Last time, we got more intimately familiar with the technical details of the window, one of X11's basic building blocks for building interactive user interfaces. We learned that windows can be composed and nested, which allows for complex event delivery and simplified code on the part of the toolkit, at the expense of added latency and graphical glitches.

It might seem like the vision of the desktop the X11 protocol had in mind doesn't match how users actually used it and how user interfaces, as a whole, evolved. One could even say that the window tree expected composing user interfaces in a way that doesn't really match reality.

I, in perhaps an ill-fated attempt to remain impartial, won't give my opinion on this, specifically, but today I want to talk about another feature commonly seen in modern user interface design, and how it offers challenges with the drawing model X11 specified and expects clients to use. I am, specifically, talking about alpha blending and transparency, or more specifically, "compositing". We'll take a look at what the X COMPOSITE extension does, how it works, and how it can be used together with other technologies to build a modern looking graphics system, all while remaining complete backwards compatibility with older systems. It's quite clever!

I don't want to remain too harsh on the X Window System. I can't really fault it for the lack of alpha blending. The system was first designed at MIT in 1984, the same exact year that Thomas Porter and Tom Duff released Compositing Digital Images, the seminal paper from which the mathematical underpinnings of alpha blending and alpha compositing are taken. Computer graphics was a rapidly-innovating field in that time, so for its day, it did quite well.

A different direction

I've long said that windows, in the X11 sense, aren't a tangible thing. They simply make their mark on the X server's front buffer, as a series of pixels which they own. The X server keeps track of which pixels each window owns, and sends them Expose events to let them know when to paint to these pixels.
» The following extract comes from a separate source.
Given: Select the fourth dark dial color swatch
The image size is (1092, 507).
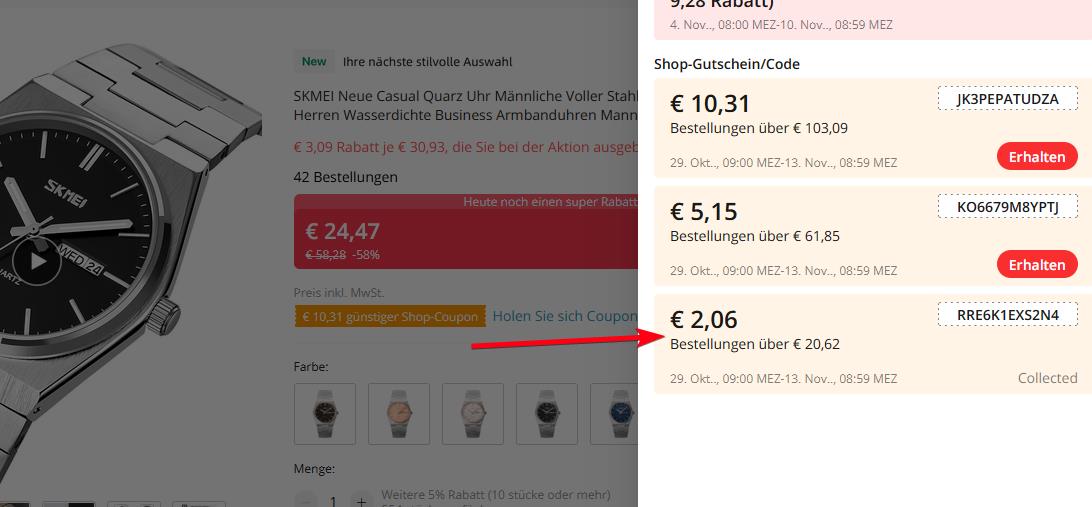Looking at the screenshot, I should [547, 413].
Another way to think about this is that every pixel inside the server is owned by exactly one window. At any given point in time, you can point to a pixel, and the server can tell you which window is responsible for painting it. We can even visualize this. Given the simple moving kittens from the first article, we can just give every window a color, and with that, visualize who is responsible for each pixel.

Here, the blue color represents the root window, the yellow as the top kitten, and the red the bottom kitten.

Even when we're shaping the window, we still have the restriction that a pixel is owned by one window. The issue with this approach is that there's no way to blend multiple windows together, or letting one window be transparent atop one another. This isn't because it's expensive: blending is a simple enough operation. The issue is that when the bottommost kitten is being clipped away, we don't have access to its pixels at all; they simply don't exist anymore. The topmost kitten window owns that pixel.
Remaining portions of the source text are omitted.